## REQUIREMENT
For every line in the entries that contains "width", show the whole line.
[Opening INPUT DATA section]
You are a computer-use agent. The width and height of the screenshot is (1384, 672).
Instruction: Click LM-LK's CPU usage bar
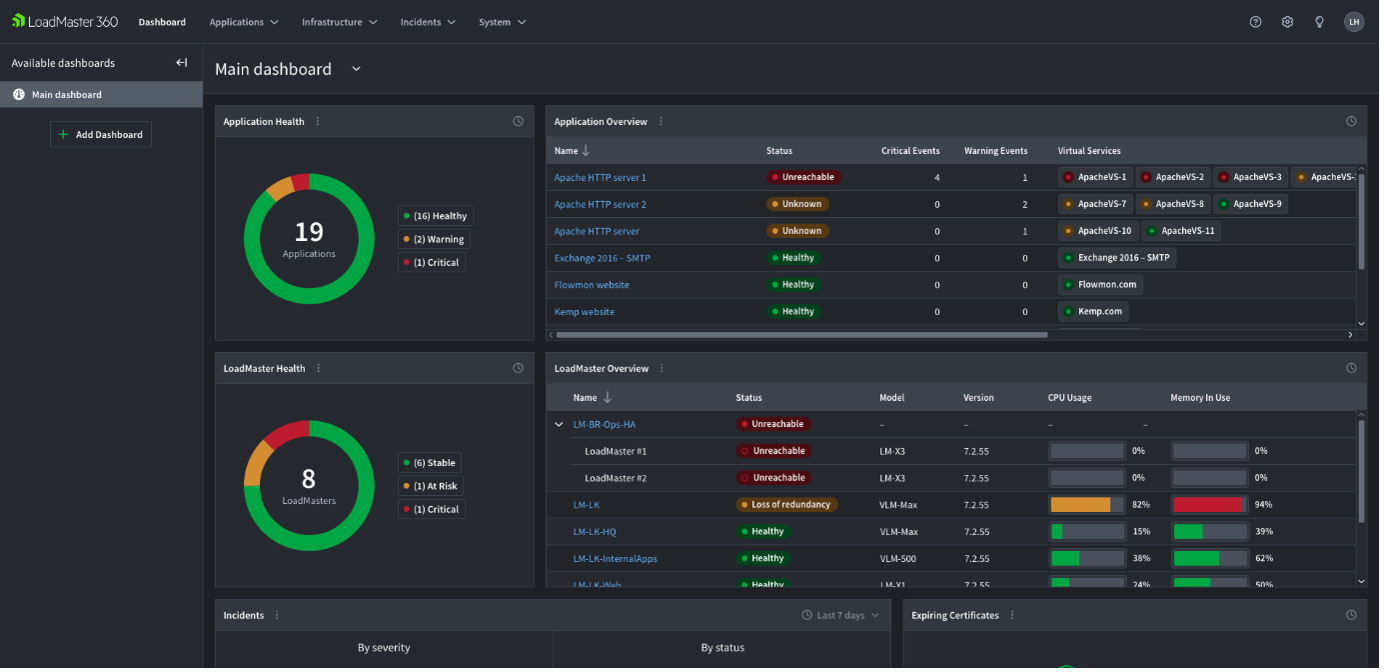pyautogui.click(x=1086, y=504)
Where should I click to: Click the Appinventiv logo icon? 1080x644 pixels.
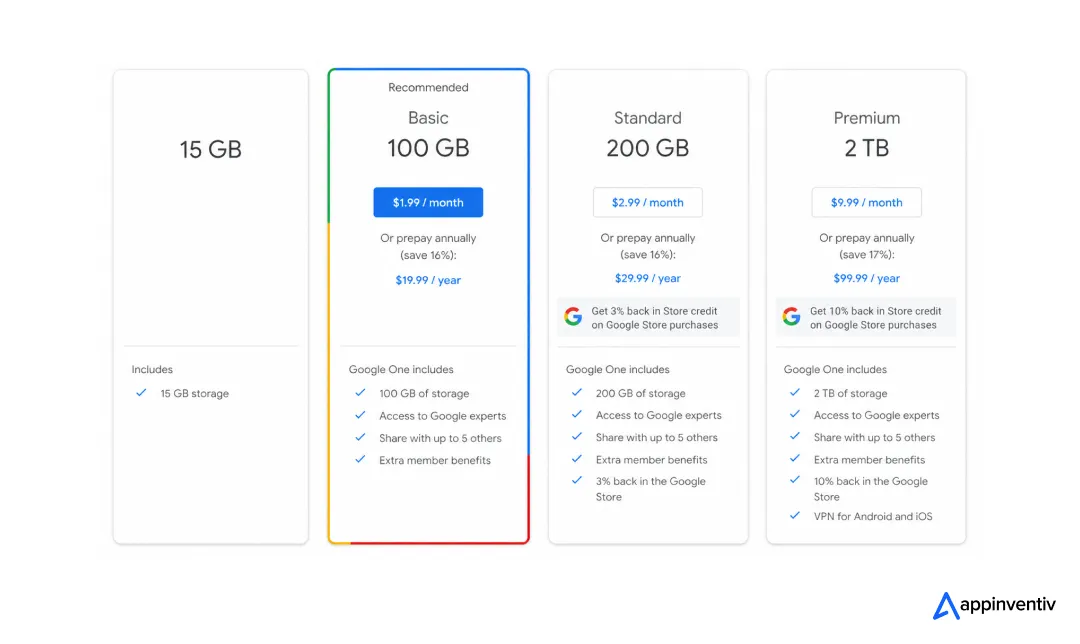pyautogui.click(x=946, y=606)

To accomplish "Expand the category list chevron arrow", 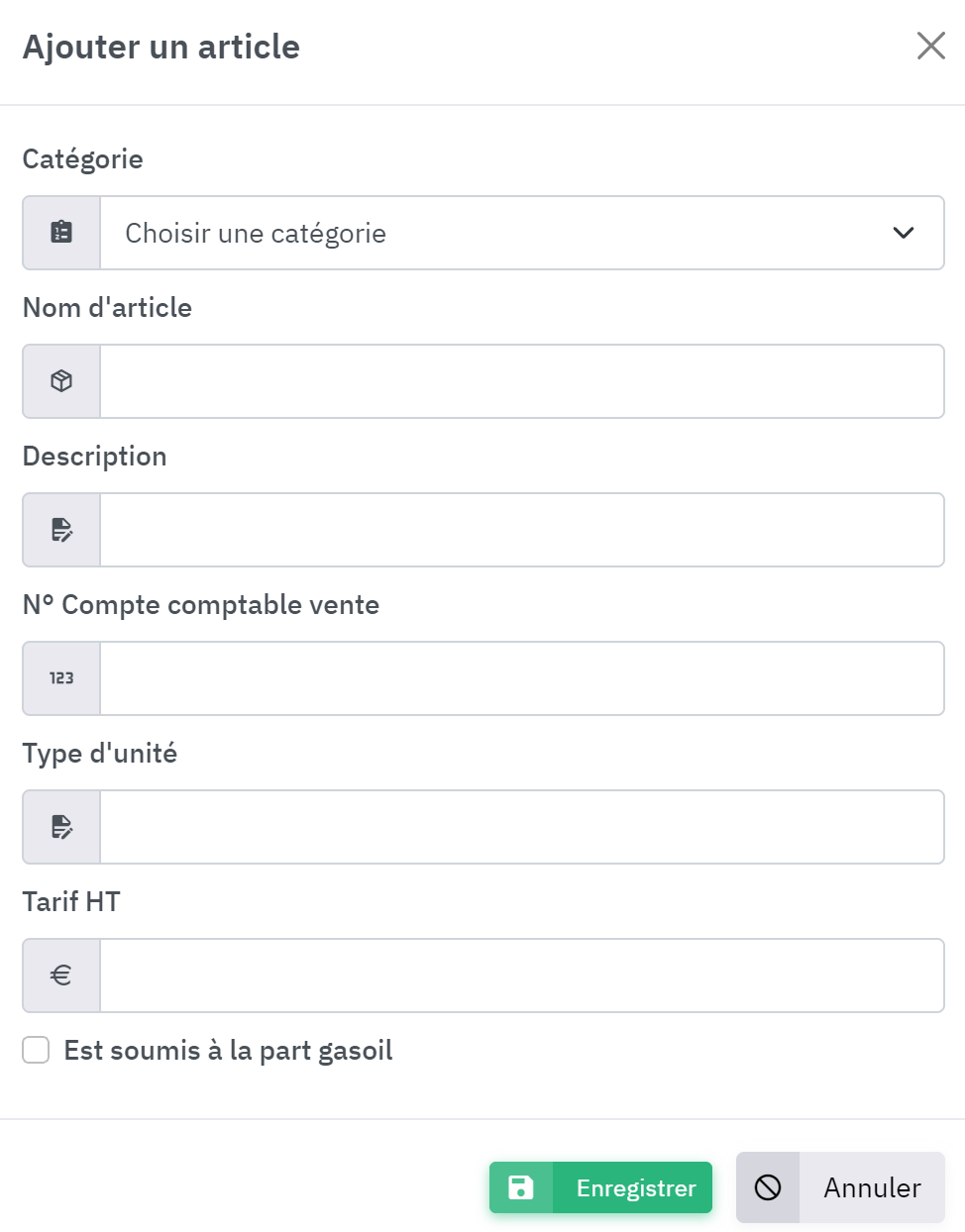I will (x=903, y=233).
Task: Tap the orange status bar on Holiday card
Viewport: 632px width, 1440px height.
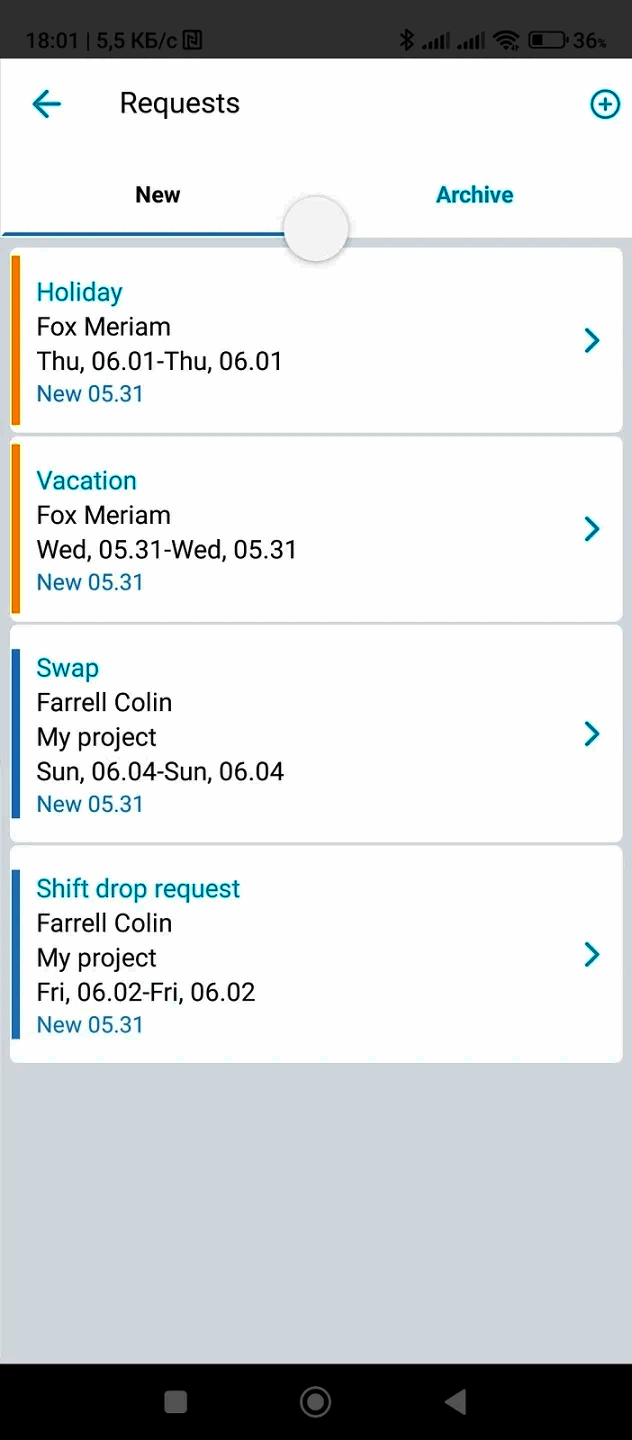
[Closing INPUT DATA section]
## RESPONSE
You are a computer-use agent. The width and height of the screenshot is (1384, 672).
Viewport: 632px width, 1440px height.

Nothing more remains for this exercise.